_Document passage:_
The Bombay High Court on Thursday directed media organisations to observe restraint while reporting or publishing any “content” regarding the death of a woman in Pune, who last month fell from the balcony of her house and was declared dead at a hospital.
The court asked television channels to “scrupulously follow guidelines” which it had laid down while hearing PILs against “media trial” in the Sushant Singh Rajput case.
A division bench of Justices SS Shinde and Manish Pitale passed the judgment on a plea by the deceased girl’s father through senior counsel Shirish Gupte seeking restraining orders on electronic and print media from misreporting facts based on audio clips of conversations between his daughter and some person.
Gupte submitted that on February 8, the petitioner learnt that his daughter fell from the balcony of her flat as she lost her balance and was taken to a hospital where she was declared dead.
“Soon after the death of the petitioner’s daughter, various news reports in print and electronic media emerged stating that his daughter was having an illicit affair. Such news is defamatory and derogatory to the name of the petitioner and his family, including his daughter,” Gupte argued.
He added that around 12 audio clips of alleged conversations of the petitioner’s daughter with some unknown person were circulated by political parties and the media with the sole purpose to defame the name and image of the petitioner and his family.
The father sought that print and electronic media be restrained from publishing news maligning the image of petitioner and referred to the guidelines laid down by the High Court in the Sushant Singh Rajput case on January 18.
Advocates Bharat K Manghnani, Harsh B Buch and Priya Vaity, appearing on behalf of respondent media organisations, said their clients will exercise restraint and will not publish any “objectionable contents” and “follow the guidelines laid down by the division bench of the High Court”.

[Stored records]
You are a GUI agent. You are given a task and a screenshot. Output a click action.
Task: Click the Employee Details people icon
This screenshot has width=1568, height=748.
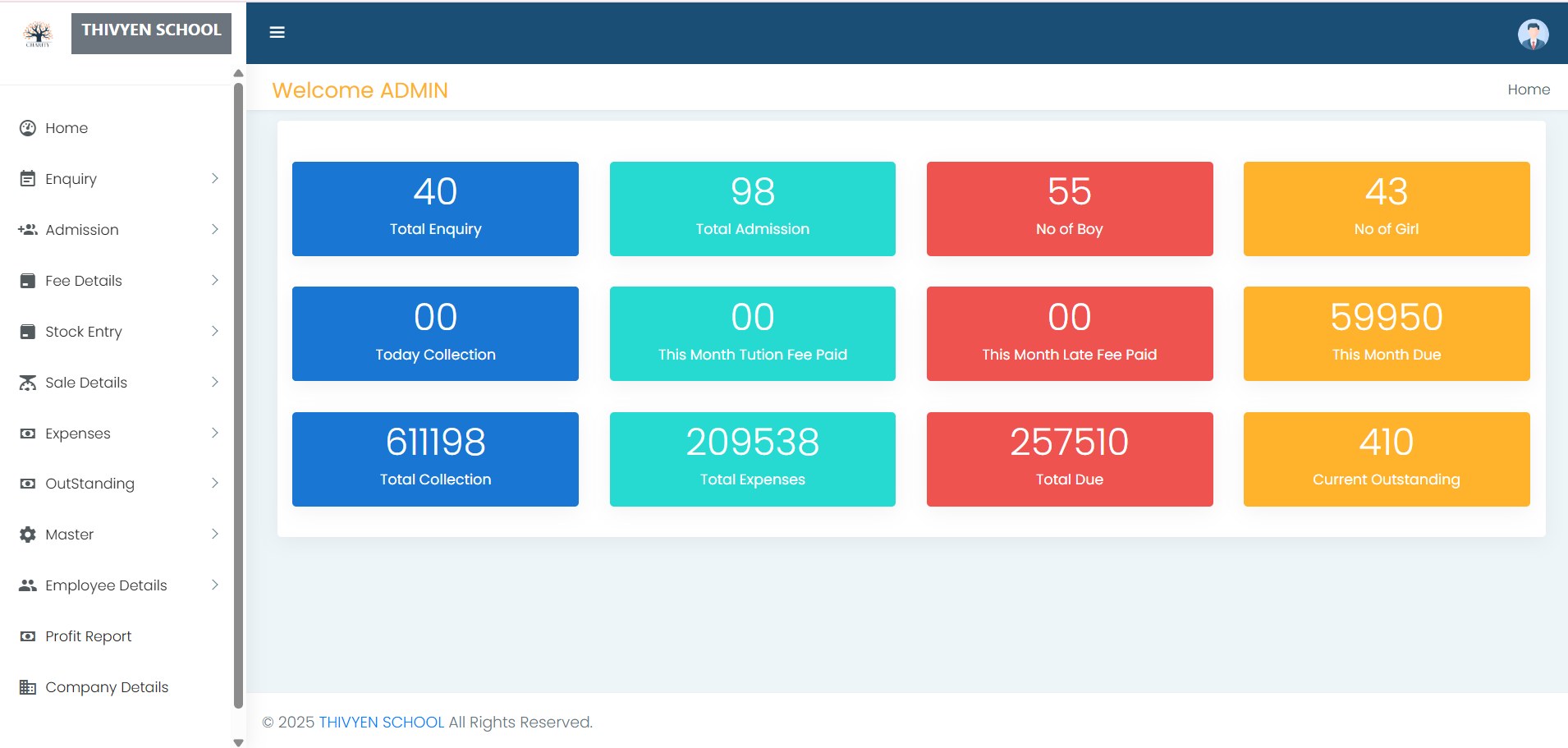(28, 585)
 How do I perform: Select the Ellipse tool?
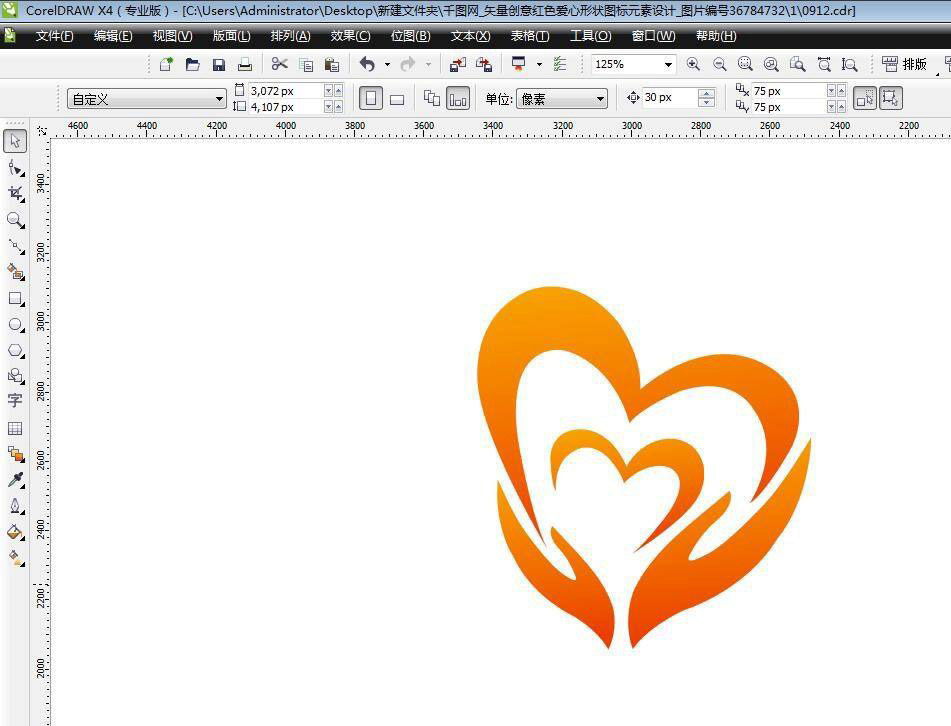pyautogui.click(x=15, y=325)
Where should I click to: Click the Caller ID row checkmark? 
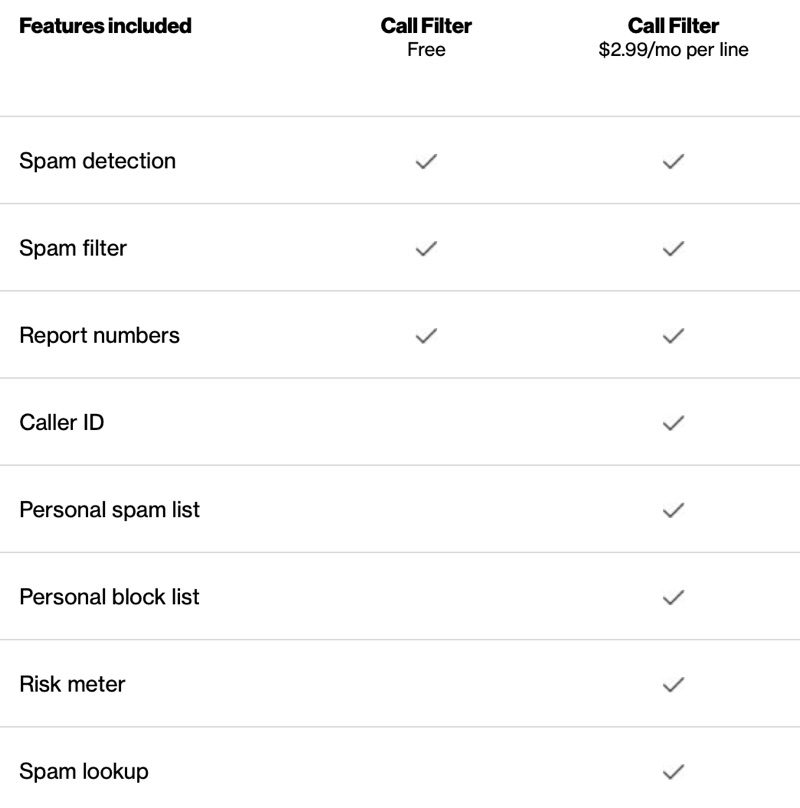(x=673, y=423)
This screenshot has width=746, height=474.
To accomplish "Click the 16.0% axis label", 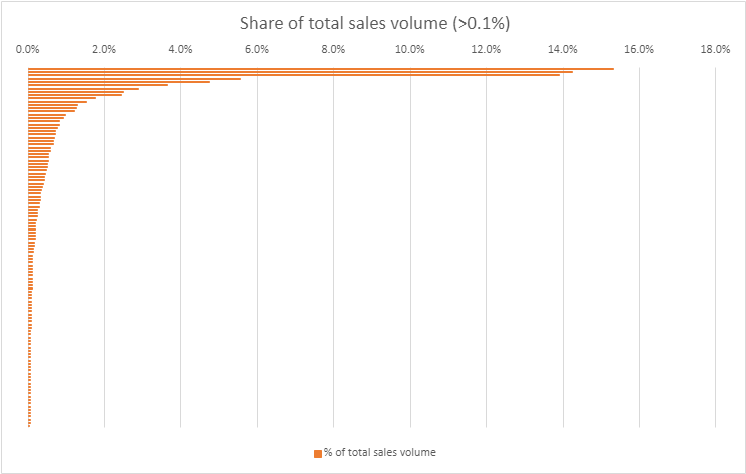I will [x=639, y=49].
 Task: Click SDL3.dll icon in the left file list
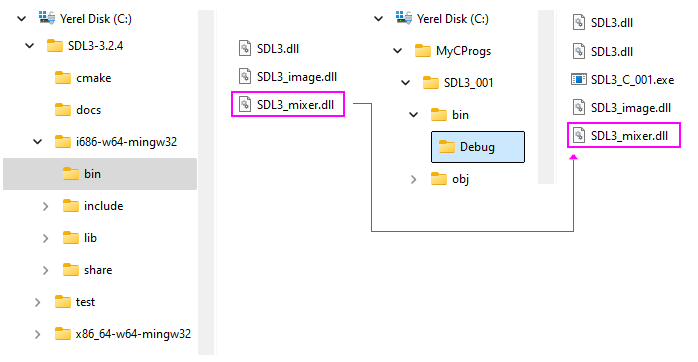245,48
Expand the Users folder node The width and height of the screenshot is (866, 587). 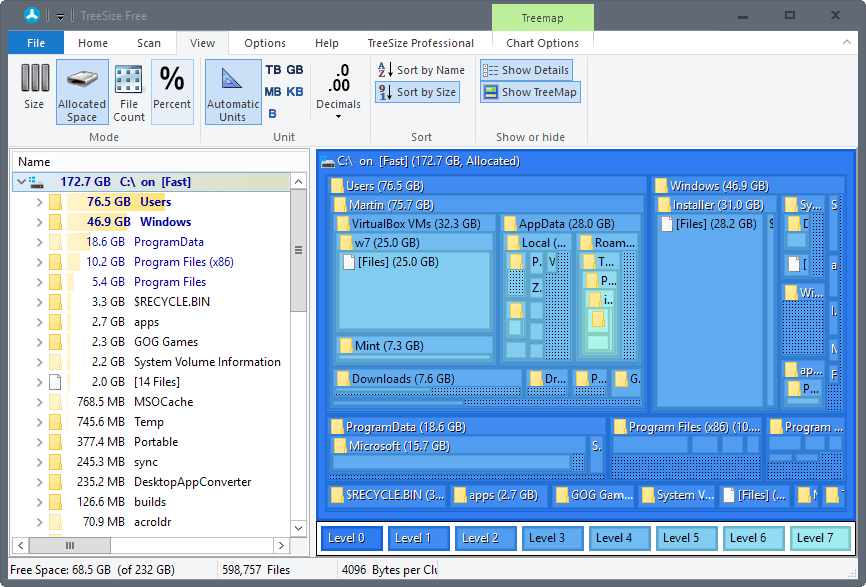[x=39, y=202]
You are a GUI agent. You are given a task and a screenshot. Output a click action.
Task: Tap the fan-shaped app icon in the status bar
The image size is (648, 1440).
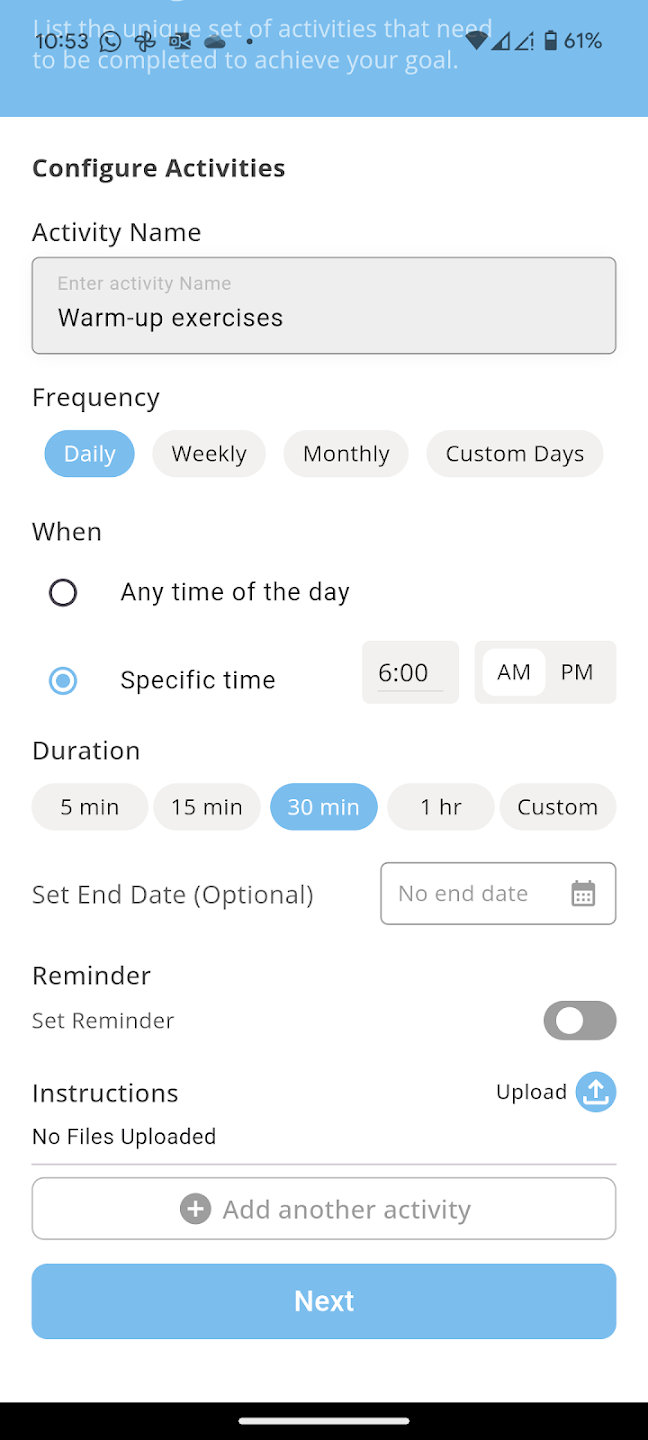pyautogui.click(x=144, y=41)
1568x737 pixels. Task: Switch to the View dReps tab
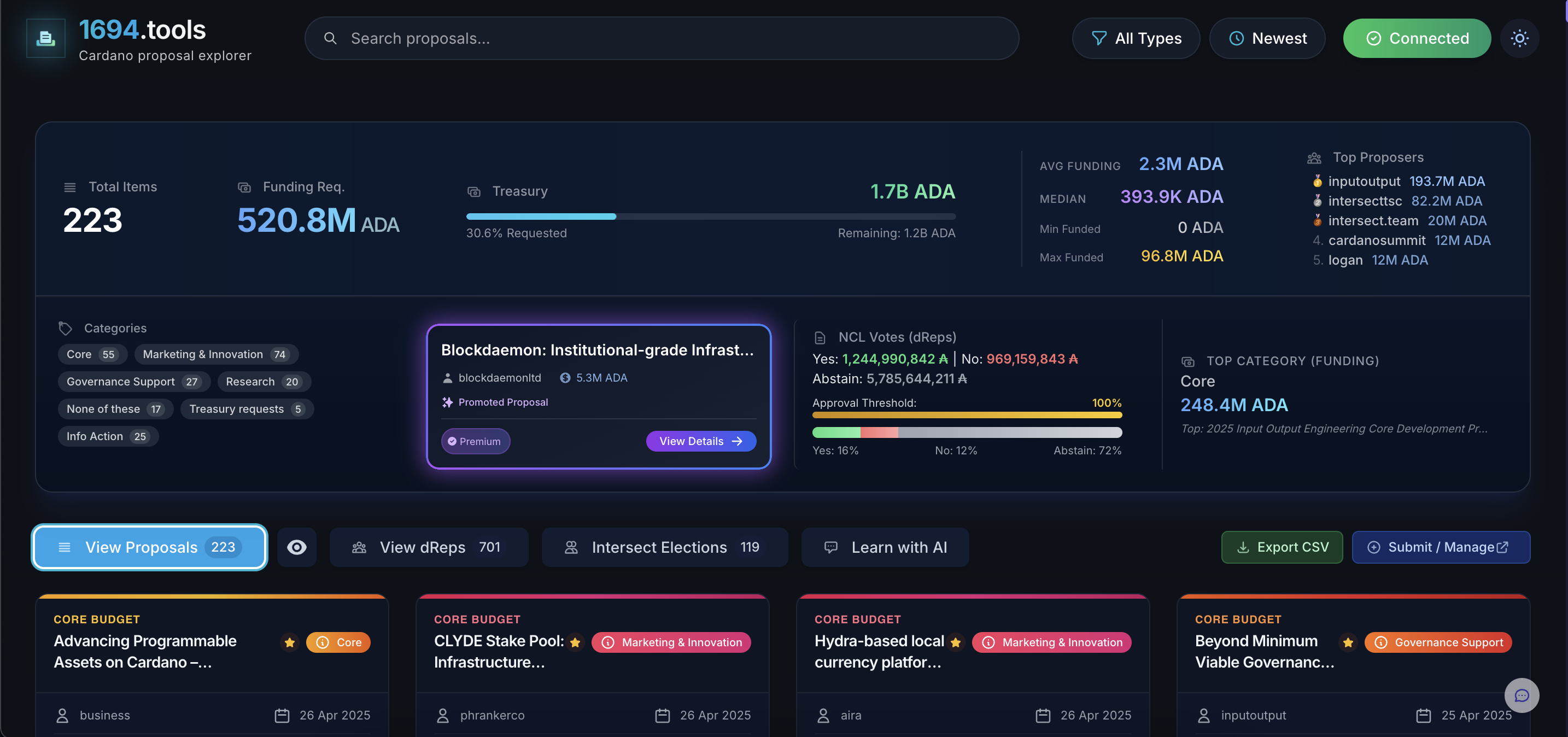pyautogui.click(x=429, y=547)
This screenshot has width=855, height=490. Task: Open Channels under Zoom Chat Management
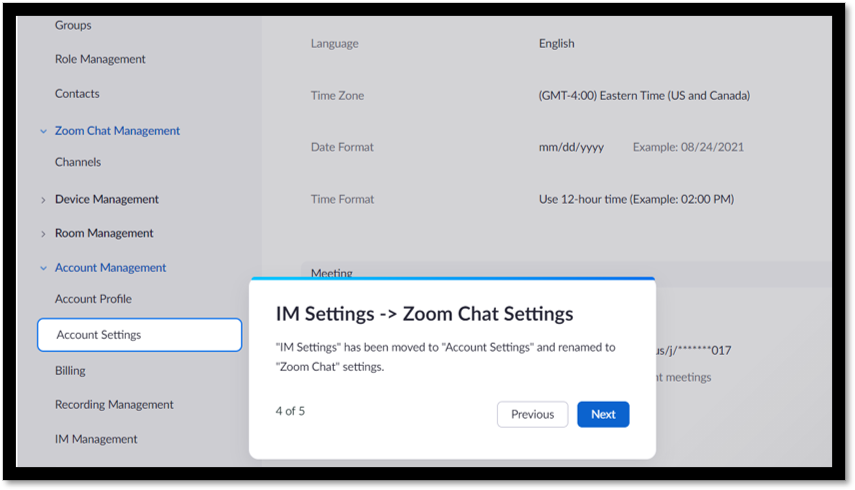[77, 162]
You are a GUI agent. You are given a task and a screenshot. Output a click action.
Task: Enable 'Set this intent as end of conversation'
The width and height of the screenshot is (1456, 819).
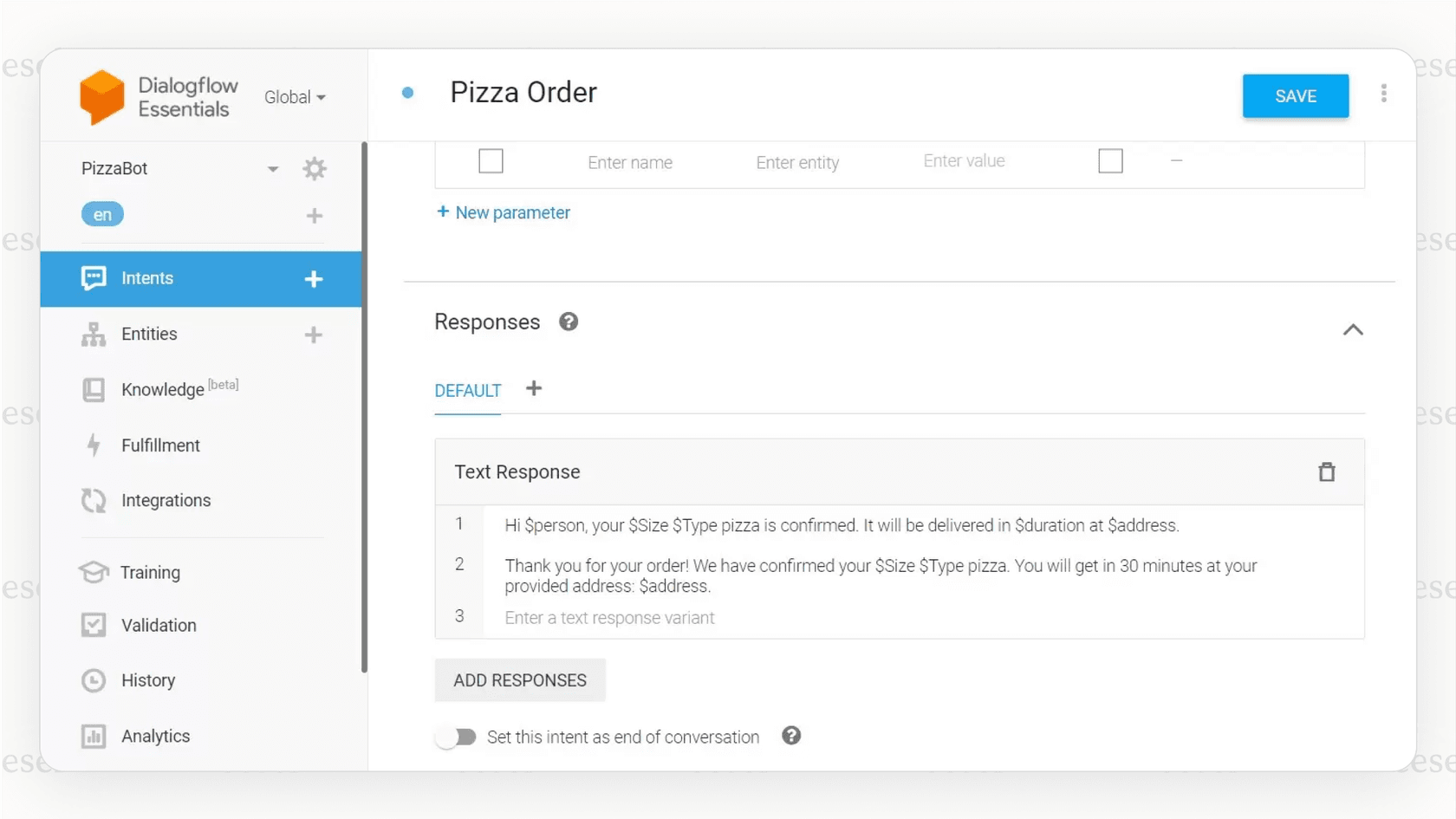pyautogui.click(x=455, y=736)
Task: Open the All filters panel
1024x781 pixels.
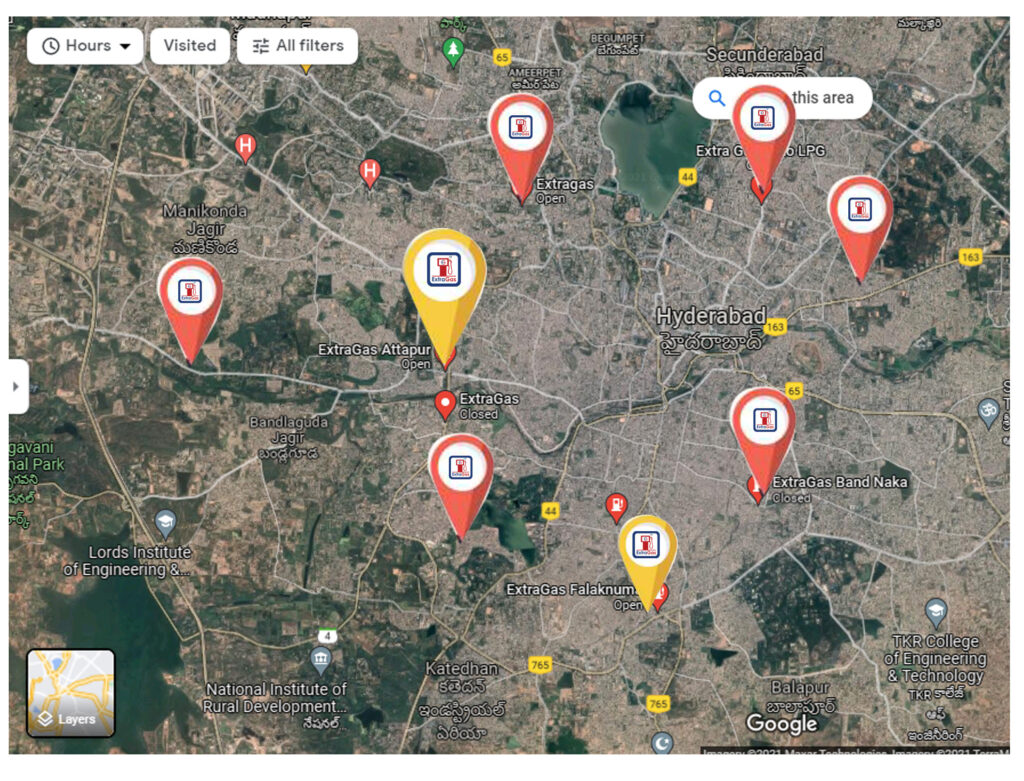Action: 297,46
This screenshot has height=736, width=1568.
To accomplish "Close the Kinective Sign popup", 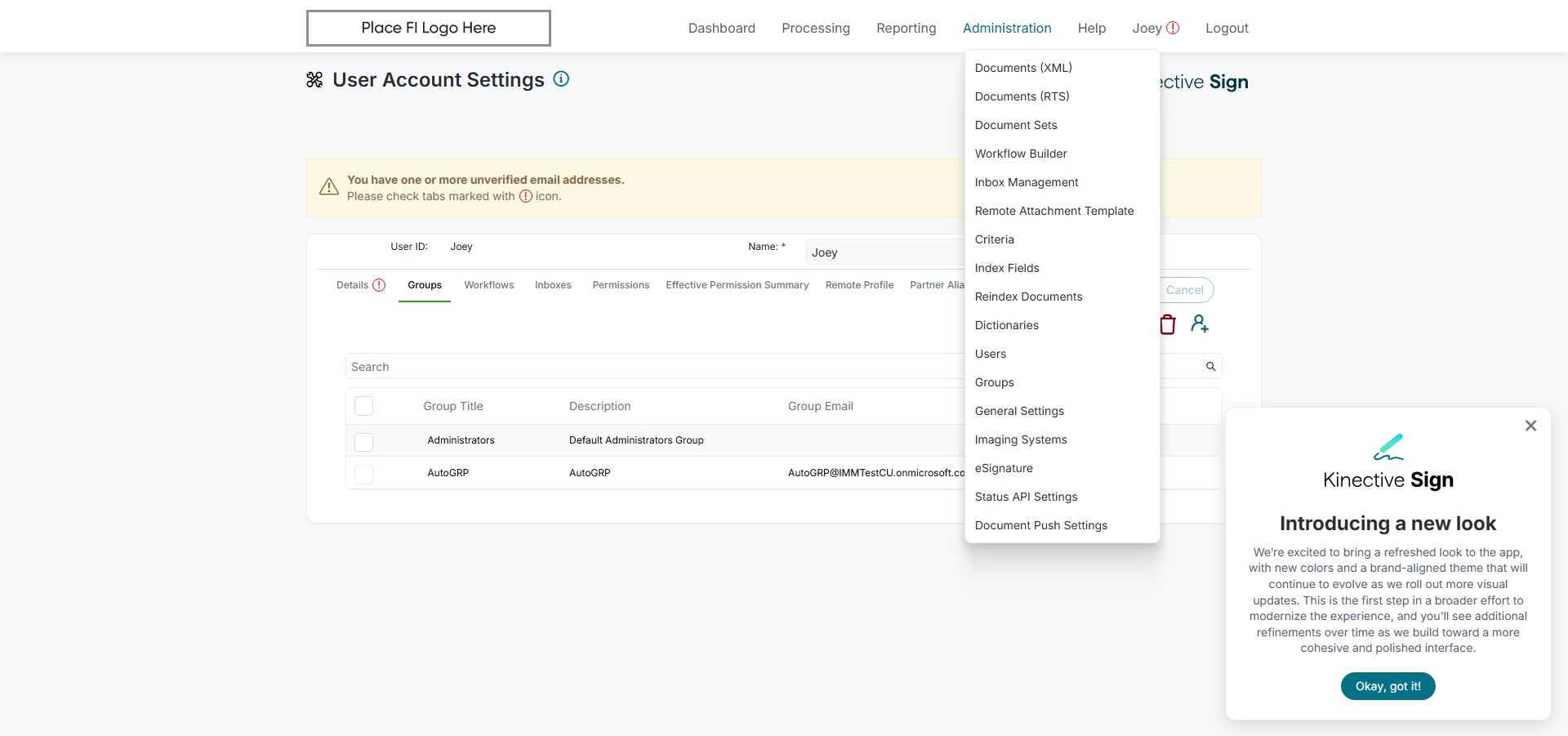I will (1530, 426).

_Exercises:_
• a. Reproduce the Bombay High Court report, everything from "The court asked" down to "was declared dead.".
• b. Answer these questions using the Bombay High Court report:
(i) On what date did the petitioner learn that his daughter had fallen from the balcony?
(ii) About how many audio clips of alleged conversations were circulated?
(iii) Which two justices made up the division bench?
• c. Translate this sentence from the Bombay High Court report into Spanish: "The court asked television channels to “scrupulously follow guidelines” which it had laid down while hearing PILs against “media trial” in the Sushant Singh Rajput case."

_Results by task:_
• a.
The court asked television channels to “scrupulously follow guidelines” which it had laid down while hearing PILs against “media trial” in the Sushant Singh Rajput case.
A division bench of Justices SS Shinde and Manish Pitale passed the judgment on a plea by the deceased girl’s father through senior counsel Shirish Gupte seeking restraining orders on electronic and print media from misreporting facts based on audio clips of conversations between his daughter and some person.
Gupte submitted that on February 8, the petitioner learnt that his daughter fell from the balcony of her flat as she lost her balance and was taken to a hospital where she was declared dead.

• b.
(i) February 8
(ii) Around 12
(iii) Justices SS Shinde and Manish Pitale

• c. El tribunal pidió a los canales de televisión que «siguieran escrupulosamente las directrices» que había establecido al examinar las demandas de interés público (PIL) contra el «juicio mediático» en el caso de Sushant Singh Rajput.